For the four months it took President Vladimir Putin to concentrate the Russian forces and firepower to launch what he thought would be a blitzkrieg into Ukraine, the world watched a train wreck in slow motion. Last-ditch efforts by the Biden administration to corral NATO allies into a unified response and disrupt Russian military planning through intel leaks ultimately came up short. On February 23, Russian forces began their full-scale invasion. The war—which has yet to yield the swift regime change in Kyiv that Putin envisioned—has left more than 400 Ukrainian civilians dead and displaced more than 1.7 million more in the two weeks since.
As the war unfolds, questions still loom: Should the international community have acted sooner? Was this a preventable crisis? And why now, three decades after the Soviet Union’s collapse, is Putin pursuing an expansionist campaign to subjugate a people he claims as Russia’s brethren?
While some experts date the war’s origins all the way back to the end of the Cold War in the early ’90s, others point to the United States’ declining global engagement—evidenced by its disastrous withdrawal from Afghanistan last year—as the immediate catalyst. Still others say the assault is simply a way for Putin to avoid a violent overthrow after 20-plus years of leading an increasingly authoritarian state.
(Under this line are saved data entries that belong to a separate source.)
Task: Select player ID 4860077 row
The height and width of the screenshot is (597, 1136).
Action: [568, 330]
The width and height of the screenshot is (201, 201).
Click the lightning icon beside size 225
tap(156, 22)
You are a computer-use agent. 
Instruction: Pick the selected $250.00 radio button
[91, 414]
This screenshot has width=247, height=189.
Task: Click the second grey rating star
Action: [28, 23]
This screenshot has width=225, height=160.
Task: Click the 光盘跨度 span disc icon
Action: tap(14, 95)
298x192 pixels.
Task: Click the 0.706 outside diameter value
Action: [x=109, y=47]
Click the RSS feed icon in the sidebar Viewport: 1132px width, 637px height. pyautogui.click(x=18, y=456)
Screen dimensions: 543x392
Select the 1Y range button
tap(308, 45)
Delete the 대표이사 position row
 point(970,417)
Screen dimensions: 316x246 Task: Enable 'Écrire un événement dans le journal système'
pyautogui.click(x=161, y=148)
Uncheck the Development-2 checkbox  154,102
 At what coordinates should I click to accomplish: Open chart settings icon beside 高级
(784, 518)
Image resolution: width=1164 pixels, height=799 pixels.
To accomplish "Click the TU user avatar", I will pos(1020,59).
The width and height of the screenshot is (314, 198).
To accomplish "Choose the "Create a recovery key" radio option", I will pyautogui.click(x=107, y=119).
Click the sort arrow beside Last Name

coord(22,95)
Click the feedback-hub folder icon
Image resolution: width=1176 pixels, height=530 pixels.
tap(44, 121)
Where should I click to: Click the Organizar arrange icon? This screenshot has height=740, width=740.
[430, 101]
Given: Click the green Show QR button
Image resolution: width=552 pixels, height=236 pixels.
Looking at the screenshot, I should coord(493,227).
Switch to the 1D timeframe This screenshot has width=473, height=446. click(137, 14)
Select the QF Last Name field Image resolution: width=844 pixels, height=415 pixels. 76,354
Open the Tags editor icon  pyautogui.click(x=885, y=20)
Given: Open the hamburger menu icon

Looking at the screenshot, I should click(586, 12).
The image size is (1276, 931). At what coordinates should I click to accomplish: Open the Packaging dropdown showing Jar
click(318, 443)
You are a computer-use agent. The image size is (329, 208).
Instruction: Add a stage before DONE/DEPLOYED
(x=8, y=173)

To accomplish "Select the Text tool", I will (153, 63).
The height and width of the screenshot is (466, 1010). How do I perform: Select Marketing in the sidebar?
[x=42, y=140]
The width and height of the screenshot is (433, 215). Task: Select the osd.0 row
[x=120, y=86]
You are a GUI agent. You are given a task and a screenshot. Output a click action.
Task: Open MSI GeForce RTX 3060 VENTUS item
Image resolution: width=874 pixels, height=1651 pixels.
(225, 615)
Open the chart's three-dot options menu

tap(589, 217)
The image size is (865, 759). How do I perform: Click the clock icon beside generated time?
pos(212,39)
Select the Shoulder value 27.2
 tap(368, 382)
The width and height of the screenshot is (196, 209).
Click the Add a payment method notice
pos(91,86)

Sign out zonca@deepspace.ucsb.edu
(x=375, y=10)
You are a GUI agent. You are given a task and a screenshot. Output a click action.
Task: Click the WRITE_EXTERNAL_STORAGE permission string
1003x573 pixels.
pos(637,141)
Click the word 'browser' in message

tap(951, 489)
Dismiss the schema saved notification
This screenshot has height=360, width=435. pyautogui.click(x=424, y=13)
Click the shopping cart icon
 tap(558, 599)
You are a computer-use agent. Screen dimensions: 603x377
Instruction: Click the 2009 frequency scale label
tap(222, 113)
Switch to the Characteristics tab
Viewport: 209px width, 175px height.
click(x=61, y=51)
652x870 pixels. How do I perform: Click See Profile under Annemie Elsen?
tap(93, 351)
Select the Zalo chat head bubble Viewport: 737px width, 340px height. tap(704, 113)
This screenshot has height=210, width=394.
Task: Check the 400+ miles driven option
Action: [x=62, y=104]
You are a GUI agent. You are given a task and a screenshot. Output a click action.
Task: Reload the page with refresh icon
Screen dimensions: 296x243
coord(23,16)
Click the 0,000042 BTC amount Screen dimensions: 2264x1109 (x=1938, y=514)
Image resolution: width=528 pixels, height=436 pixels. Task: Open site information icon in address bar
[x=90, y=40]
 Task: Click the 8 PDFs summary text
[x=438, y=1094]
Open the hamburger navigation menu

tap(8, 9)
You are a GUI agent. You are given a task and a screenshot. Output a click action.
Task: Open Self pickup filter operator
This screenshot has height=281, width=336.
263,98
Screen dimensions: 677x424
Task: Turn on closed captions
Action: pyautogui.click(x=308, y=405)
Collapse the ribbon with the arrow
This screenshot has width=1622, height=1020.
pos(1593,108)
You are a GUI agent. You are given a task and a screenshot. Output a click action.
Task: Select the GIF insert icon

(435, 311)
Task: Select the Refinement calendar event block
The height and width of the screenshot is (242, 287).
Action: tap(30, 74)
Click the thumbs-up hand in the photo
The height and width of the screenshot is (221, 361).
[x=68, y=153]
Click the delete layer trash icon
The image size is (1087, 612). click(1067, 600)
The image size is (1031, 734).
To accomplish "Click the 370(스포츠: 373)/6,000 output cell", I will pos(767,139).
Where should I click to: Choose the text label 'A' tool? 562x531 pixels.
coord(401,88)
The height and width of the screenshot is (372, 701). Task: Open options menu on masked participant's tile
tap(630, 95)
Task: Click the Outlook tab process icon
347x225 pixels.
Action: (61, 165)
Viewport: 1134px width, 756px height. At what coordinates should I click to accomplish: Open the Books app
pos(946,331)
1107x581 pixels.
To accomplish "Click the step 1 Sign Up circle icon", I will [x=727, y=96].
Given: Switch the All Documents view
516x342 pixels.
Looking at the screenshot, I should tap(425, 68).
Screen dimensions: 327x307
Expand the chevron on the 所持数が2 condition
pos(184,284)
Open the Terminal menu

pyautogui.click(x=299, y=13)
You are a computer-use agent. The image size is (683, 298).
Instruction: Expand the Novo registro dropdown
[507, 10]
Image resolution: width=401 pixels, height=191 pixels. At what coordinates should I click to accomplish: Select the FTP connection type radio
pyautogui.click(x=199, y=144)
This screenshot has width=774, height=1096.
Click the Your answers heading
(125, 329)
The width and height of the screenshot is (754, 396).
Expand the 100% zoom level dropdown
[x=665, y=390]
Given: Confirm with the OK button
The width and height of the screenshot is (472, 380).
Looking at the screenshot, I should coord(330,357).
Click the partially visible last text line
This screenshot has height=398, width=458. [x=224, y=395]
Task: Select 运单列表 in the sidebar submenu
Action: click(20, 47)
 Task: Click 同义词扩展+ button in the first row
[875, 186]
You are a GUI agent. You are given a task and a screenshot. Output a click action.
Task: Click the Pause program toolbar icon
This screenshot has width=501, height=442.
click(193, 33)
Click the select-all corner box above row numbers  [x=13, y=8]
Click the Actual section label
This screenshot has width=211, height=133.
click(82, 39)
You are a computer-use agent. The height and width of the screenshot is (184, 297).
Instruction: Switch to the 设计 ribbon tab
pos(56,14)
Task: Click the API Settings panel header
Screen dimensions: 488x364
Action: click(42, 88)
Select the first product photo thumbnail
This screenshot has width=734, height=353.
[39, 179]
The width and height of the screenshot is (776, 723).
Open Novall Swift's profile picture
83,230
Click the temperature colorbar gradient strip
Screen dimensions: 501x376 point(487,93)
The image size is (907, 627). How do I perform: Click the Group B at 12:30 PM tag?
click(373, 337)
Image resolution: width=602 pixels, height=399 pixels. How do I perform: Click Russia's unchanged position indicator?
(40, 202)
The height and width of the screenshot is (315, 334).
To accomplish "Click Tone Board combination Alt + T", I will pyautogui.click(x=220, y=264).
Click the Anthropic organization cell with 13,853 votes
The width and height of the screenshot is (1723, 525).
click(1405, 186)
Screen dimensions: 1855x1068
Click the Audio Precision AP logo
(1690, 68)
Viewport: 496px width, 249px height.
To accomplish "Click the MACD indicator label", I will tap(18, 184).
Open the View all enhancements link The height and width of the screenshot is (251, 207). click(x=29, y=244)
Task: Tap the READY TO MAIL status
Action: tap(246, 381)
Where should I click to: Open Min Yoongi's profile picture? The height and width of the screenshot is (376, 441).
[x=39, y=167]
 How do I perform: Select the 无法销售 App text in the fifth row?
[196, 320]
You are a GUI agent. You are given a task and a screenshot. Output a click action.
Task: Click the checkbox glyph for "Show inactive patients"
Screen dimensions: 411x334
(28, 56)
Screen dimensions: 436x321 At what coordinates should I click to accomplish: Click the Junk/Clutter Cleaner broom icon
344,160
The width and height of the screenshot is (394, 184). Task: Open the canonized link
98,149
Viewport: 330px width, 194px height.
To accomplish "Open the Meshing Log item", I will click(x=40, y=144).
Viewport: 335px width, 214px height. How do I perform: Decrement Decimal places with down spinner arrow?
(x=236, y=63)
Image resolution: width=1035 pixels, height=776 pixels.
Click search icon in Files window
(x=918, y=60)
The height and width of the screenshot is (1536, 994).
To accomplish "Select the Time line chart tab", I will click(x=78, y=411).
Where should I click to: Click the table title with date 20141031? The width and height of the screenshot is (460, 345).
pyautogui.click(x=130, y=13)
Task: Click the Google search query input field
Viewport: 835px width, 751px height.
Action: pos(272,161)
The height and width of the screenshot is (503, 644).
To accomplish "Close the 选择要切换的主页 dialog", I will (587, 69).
Putin answers those questions differently depending on the context and audience. When building a defense for overt military aggression to outsiders, Putin couches his actions in the language of national security concerns stemming from NATO “expansionism” and U.S. hegemony, among other things. But when addressing a domestic audience, he takes direct shots at Ukrainian statehood, making ahistorical appeals to the “Great Patriotic War” and a ginned up threat of Nazism at Russia’s doorstep.